Last week’s post on The Three Cautions Of Technology actually started as another post, this one. In fact, the original title was Balancing Video Risk with Reward. So, I’d like to pick up where I almost left off.
I began last weeks post by sharing how video “use to be” and how the advances in technology now mean it’s “smaller, faster, easier, higher quality and less expensive than ever before” making video available to the masses. We also explored the reality of those advances.
Most people are quick to think of the higher exposure that comes with higher costs, but the opposite is also true – especially in video production. For example, lower costs and smaller crews have the potential to expose clients to significant risks as well. What do I mean? Let’s look at 3 areas which beg for the balance of video risk and reward.

Teetering Quality

It’s impossible for a “crew of one” to be wholly focused on picture, sound, lighting, make up, wardrobe, etc. 100% of the time. That’s why having dedicated crew, focused on a single task is so invaluable. Take a dedicated audio person. I know all of their energies are focused on making the sound as good as it can be. Yes is costs a little more to have a dedicated sound person, but we never have audio issues that we’re paying money to fix in post. You really do, “get what you pay for.”

Seesawing Speed

When I get that call from someone who is out of breath speaking 200 words a minute and telling me how they need their video “Now!” my red flags begin to wave. Maybe I’m old fashioned, but I have found that rushing headlong into a job always costs more both financially and in actual time spent. Are there times that a project is needed quickly? Absolutely, but one should always be aware of the potential risks that accompany the potential rewards. In the end, time invested determines cost and high quality always costs.

Pivoting Cost

We can usually tell how a project will end by the way it begins. If a client doesn’t have the budget to do it right and is fixated on cutting every cost possible, we will almost always decline the project. Why? Because my experience tells me that those apparent cost-savings on the front end, (“Save a few hundred bucks and cut the audio guy”) almost always in reality, costs more money and time on the back end.
I think this whole conversation is about mindset. There are those who see video as spending (something that should live on the P&L) and those who view video as an investment, (something that shows up on the balance sheet). Or as Carol Dweck says in her book Mindset: The New Psychology of Success

“People with the growth mindset know that it takes time for potential to flower.”

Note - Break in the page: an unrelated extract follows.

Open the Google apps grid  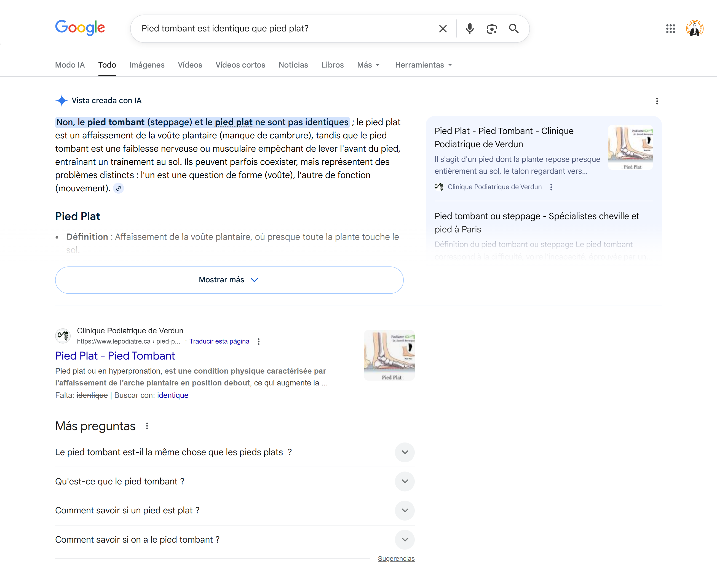coord(670,29)
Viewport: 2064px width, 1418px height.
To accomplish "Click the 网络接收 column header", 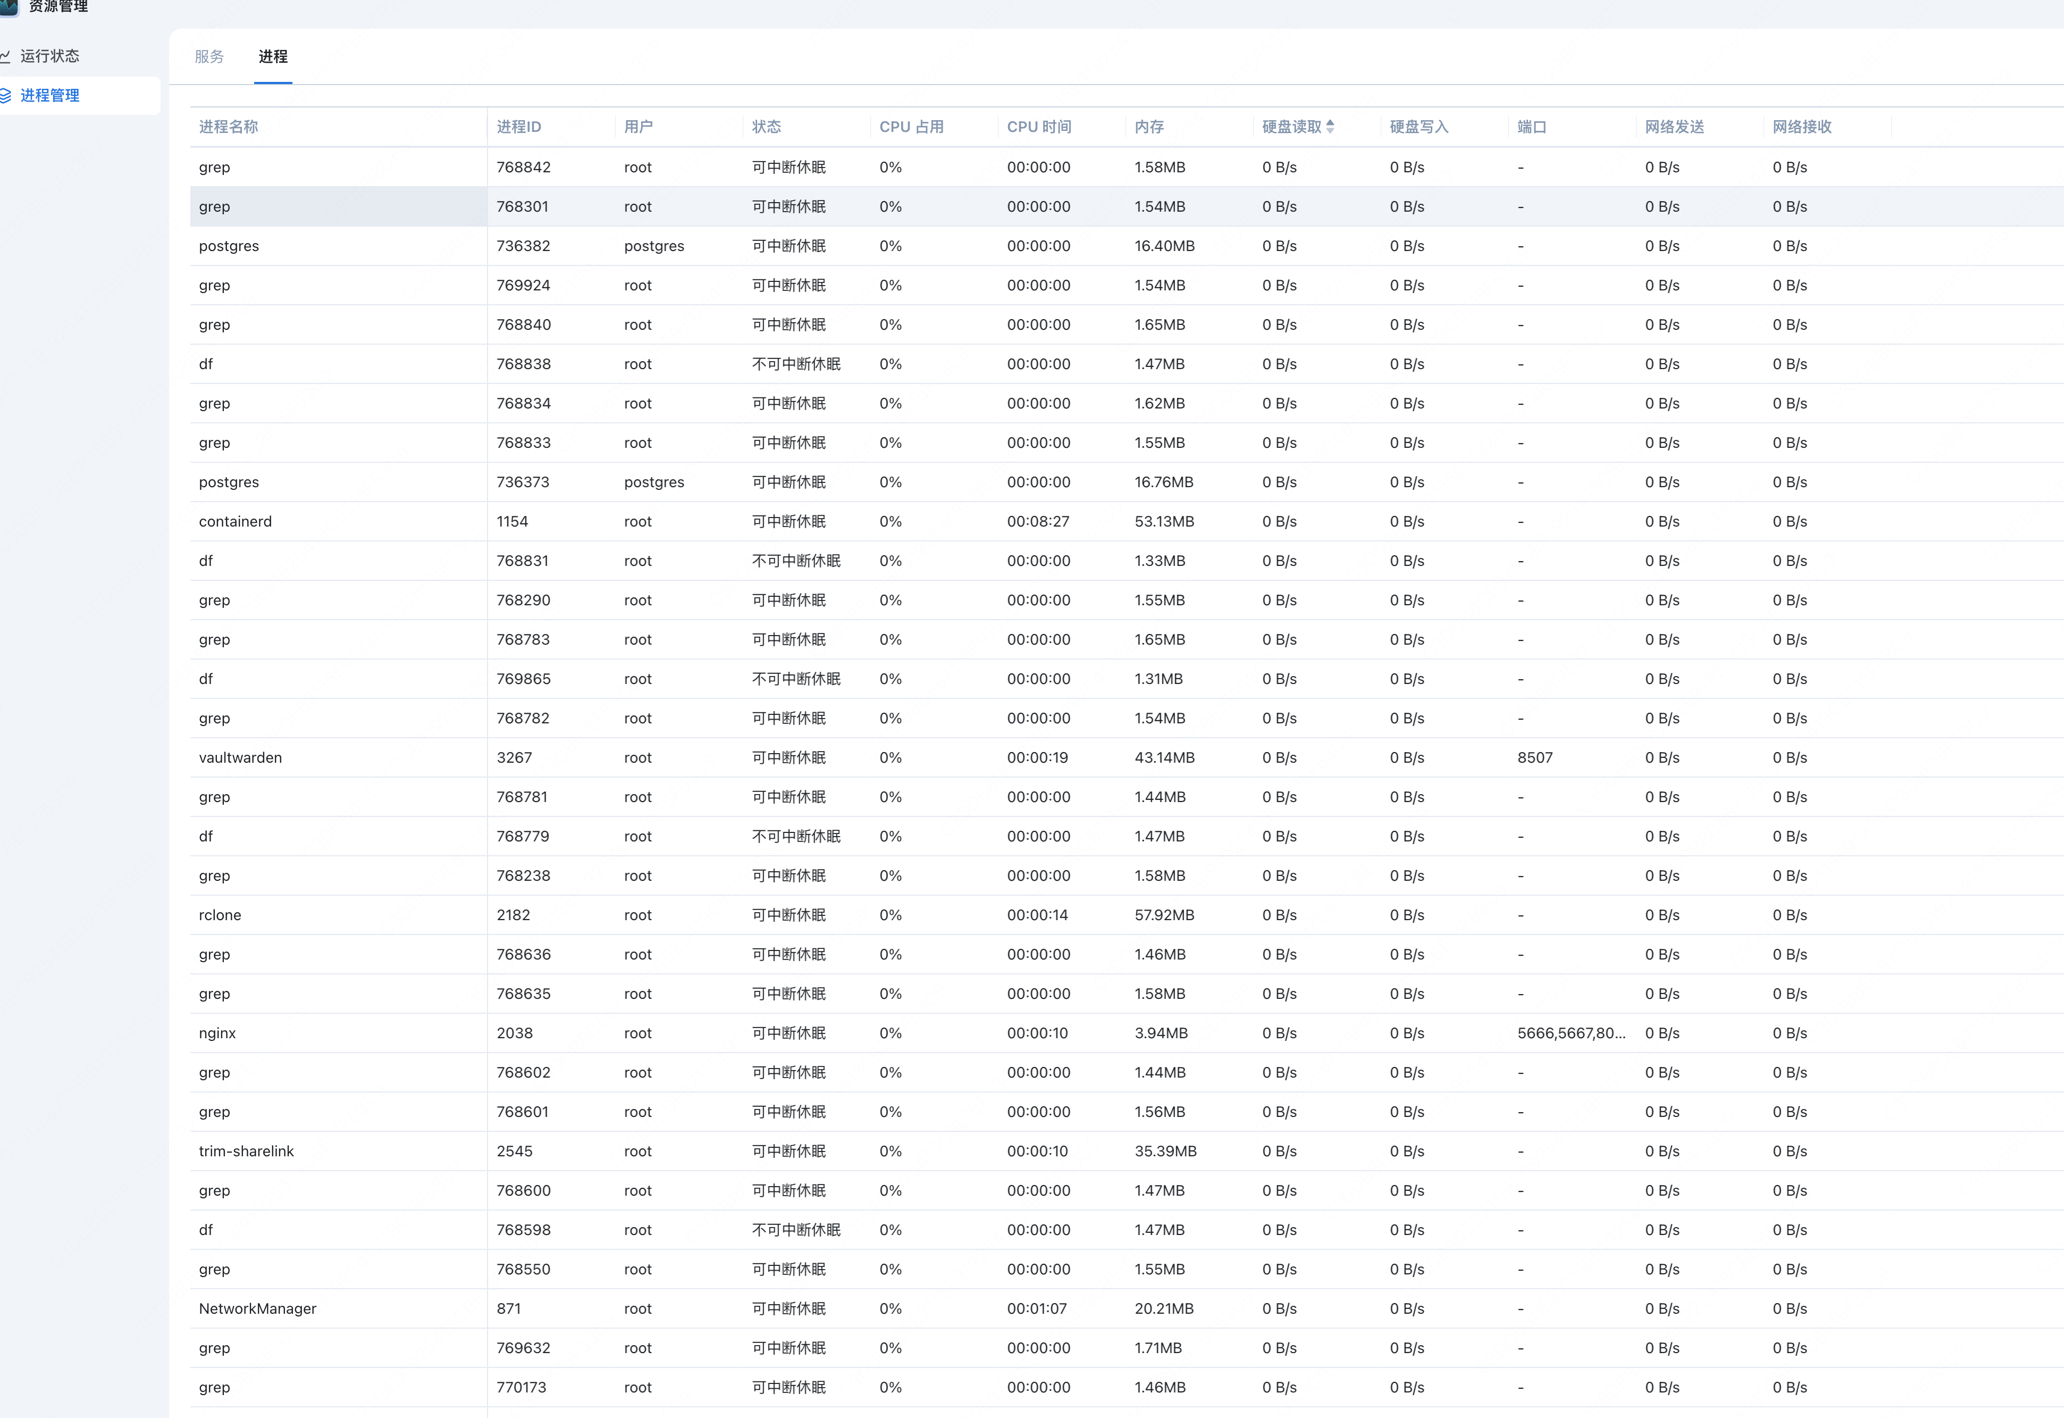I will [1801, 127].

If you can begin to think about your video as an investment in your campaign, client or business, (one that yields returns for your campaign, client and business), then you’re more likely to reap rewards. The parable of the talents is a good reminder that buried talents benefits no one but invested talents always yield rewards.

Determine Your Acceptable Risk

All investments comes with risk and no two video projects are the same. So I’m certainly not saying that all video projects have to have a big crew or big budget in order to be successful. Depending on your market, time, budget and quality of the production, a small crew may be “just what he Dr. ordered”. All I’m suggesting is you should go into project knowing the potential downside of any project. What I’m cautioning against is going into the project with unrealistic expectations – assuming there is no risk, only the upside of reward.


We have an entire eBook on the subject of saving money which you can find here.
We also have a similar post on the Project Triangle called My First Ferrari.

A Closing Thought

A few years ago I shared a post about one of the few clients we heard back from who didn’t select us. Here’s what they said:

“I apologize because perhaps out of embarrassment I did not stay in touch, however, I’ve always wanted you to know that I wish so much that we had gone with your company! You were out bid by $50,000 and that’s why you didn’t get the job. However, saving $50,000 came at a terrible cost to us and shame on us for not knowing better.”

You can see the full post on Saving 50k here.
If you’re comparing apples to apples, we’re always competitive but we’re usually never the cheapest. Why? To lower costs we have to cut corners which opens the project up to more potential risks and less rewards for us and the client. I’m not a gambler so we play it safe by trying our dead level best to do it right the first time around.
Everyone has to find the place where they are most comfortable with the downside of risk and the upside of reward. Everyone has to balance their video risk with reward.

QUESTION: What’s Your Take On Video Risk and Reward?